La gente del sector primario se dedica a cosas tan antiguas y desagradables como criar ganado, trabajar entre estiércol o ensuciarse de tierra sin que sea por hacer trekking, antes llamado senderismo. Según nos los pintan, esa gente que sale a manifestarse con algo tan poco ecológico y típico de ricos como un tractor son muy de extrema derecha, homófobos, machistas, agentes Putin apoyados por hackers rusos y, si pudieran, votarían a Trump. Son enemigos del planeta a los que les gusta contaminar al máximo sus propias tierras con pesticidas, siendo unos pre-digitales anacronismos vivientes cuyo principal problema es la burocracia y que hablan como paletos. Además, son sobre todo gente vieja, es decir, que sobra en este mundo ya demasiado concurrido en opinión del eco-fascismo misántropo.

Sarcasmos aparte, una cosa así es la imagen que se presenta en los medios de comunicación y las redes sociales de la gente del sector primario a raíz de sus protestas de las últimas semanas por todo el viejo continente, que han hecho que el Parlamento Europeo tuviese que ser vallado con alambre de espino. Esa imagen está creada para ocultar que el campo europeo está protestando por su desesperada situación.
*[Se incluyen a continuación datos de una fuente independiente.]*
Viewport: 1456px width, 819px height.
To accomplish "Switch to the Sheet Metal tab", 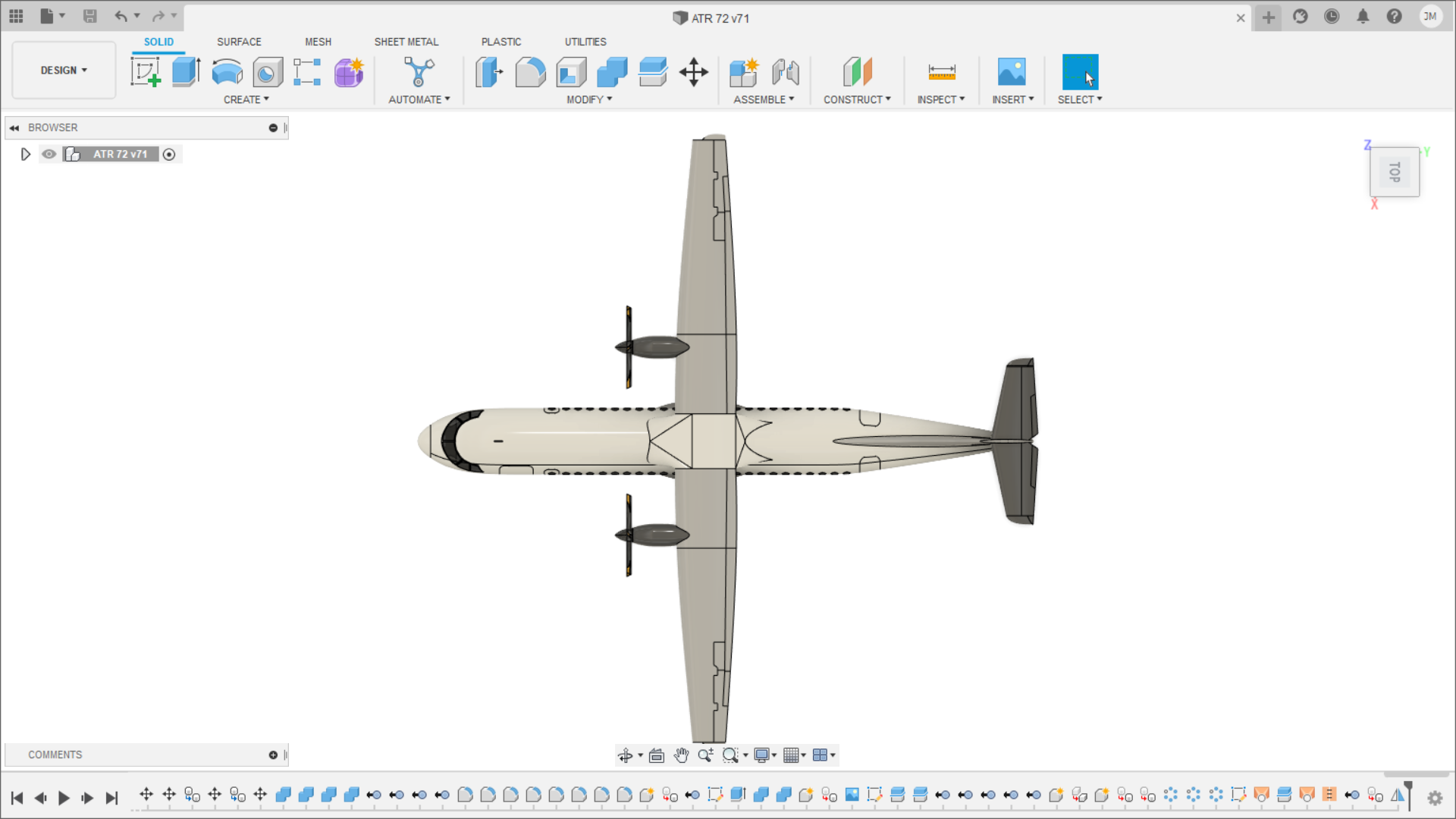I will pos(406,42).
En el caso de España, un sector primario principalmente compuesto por minifundistas y pequeñas explotaciones familiares se queja de la imposibilidad de que su producción sea rentable, de la falta de acceso a la tierra, de que tienen que trabajar según los dictados de la Unión Europea que los han hecho dependientes de subvenciones, con unos requisitos cada vez más imposibles de cumplir y que han acabado con su competitividad de nivel internacional. En definitiva, denuncian que el sector de la agricultura y la ganadería españolas está siendo desmantelado por completo.
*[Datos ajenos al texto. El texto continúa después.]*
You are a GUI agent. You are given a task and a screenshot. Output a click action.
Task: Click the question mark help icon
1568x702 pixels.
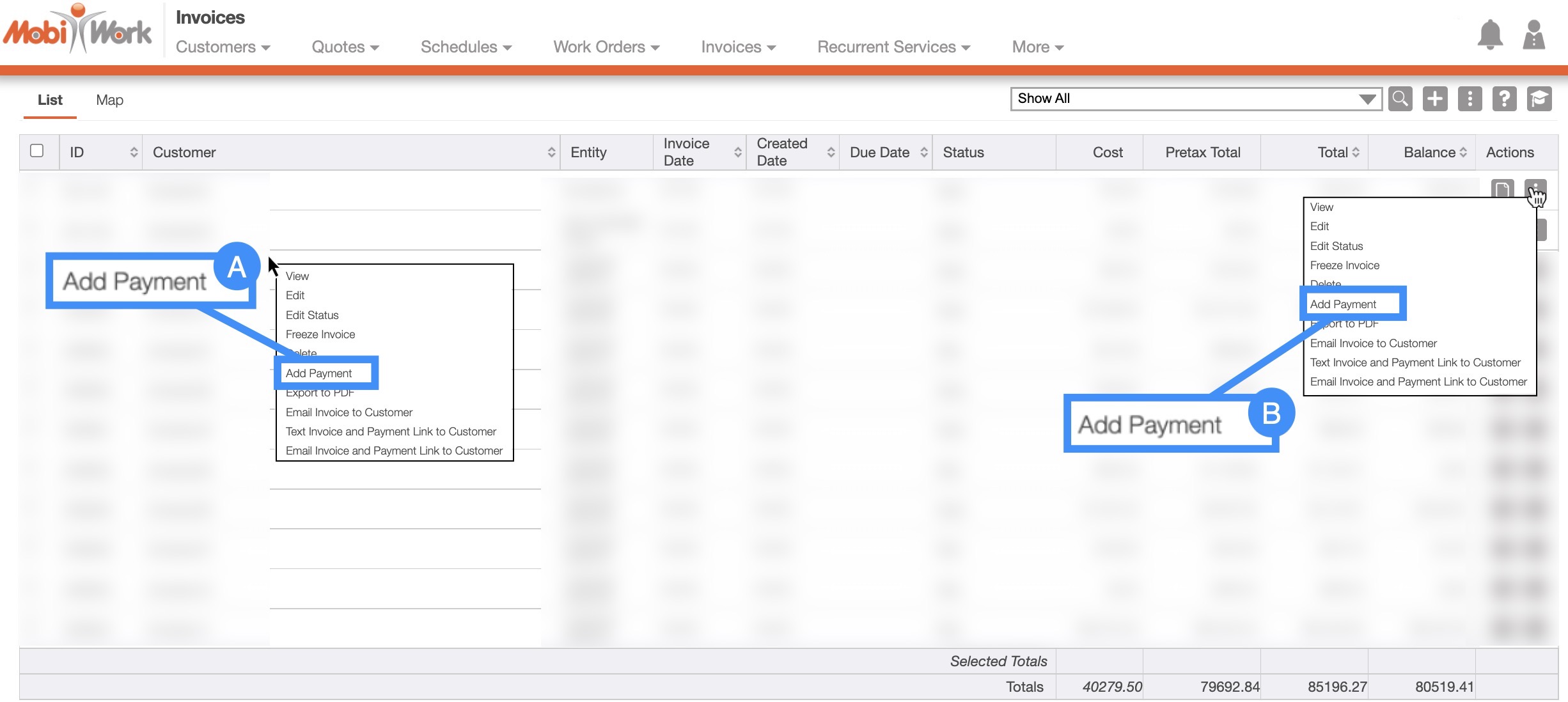coord(1504,99)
También Thatcher desmanteló la minería de su país, destruyendo aquellas comunidades que se articulaban alrededor de la mina. La destrucción de las pequeñas explotaciones agrícolas y ganaderas supone también la destrucción de las comunidades rurales que todavía subsisten en la llamada España vaciada, de unos vínculos sociales que en cierto modo resisten al individualismo y anonimidad de las ciudades, donde la mayoría de las personas somos empleadas en el sector servicios en un país cuya economía se ha tercializado. El abandono del campo a manos de grandes fondos de inversión y propietarios monopolistas auguran un negro futuro para los trabajadores y trabajadoras de todos los sectores y para la soberanía alimentaria del país.

Si agricultores y ganaderos no pueden producir, ¿qué vamos a comer? ¿Quién lo producirá y cómo? ¿Vamos a importarlo todo? ¿A qué precio? Increíblemente, preguntas como estas no parecen estar en la mente de quienes llevan días denigrando, en los medios y las redes, las más que legítimas protestas del sector primario, cuya precaria situación afecta a toda la sociedad. Hablan como si se alimentasen del aire, como si la producción de alimentos fuese un tema menor, como si lo importante no fuesen las condiciones laborales y de vida de quienes trabajan cada día del año para darnos de comer, sino que coincidan con las elevadas ideas y formas más en boga.

A 37 años de su triste y tan temprana muerte, cuánta falta nos hacen personas como Mark Ashton, que fue capaz de ver más allá de sus propias narices, de no erigirse en juez de quienes luchaban por su propia subsistencia y por la del resto, brindándoles su apoyo simplemente porque su causa era justa y beneficiosa, sin importarle quiénes eran ni lo que fueran a pensar de él. Estas son cualidades de un revolucionario, y Mark Ashton lo era. Casi cuatro décadas después, haríamos bien en recuperar su ejemplo y su memoria para enfrentar las batallas que nos aguardan. Porque los enemigos de mineros, agricultores, ganaderos, de toda la clase trabajadora en general y en todas partes, son exactamente los mismos que entonces.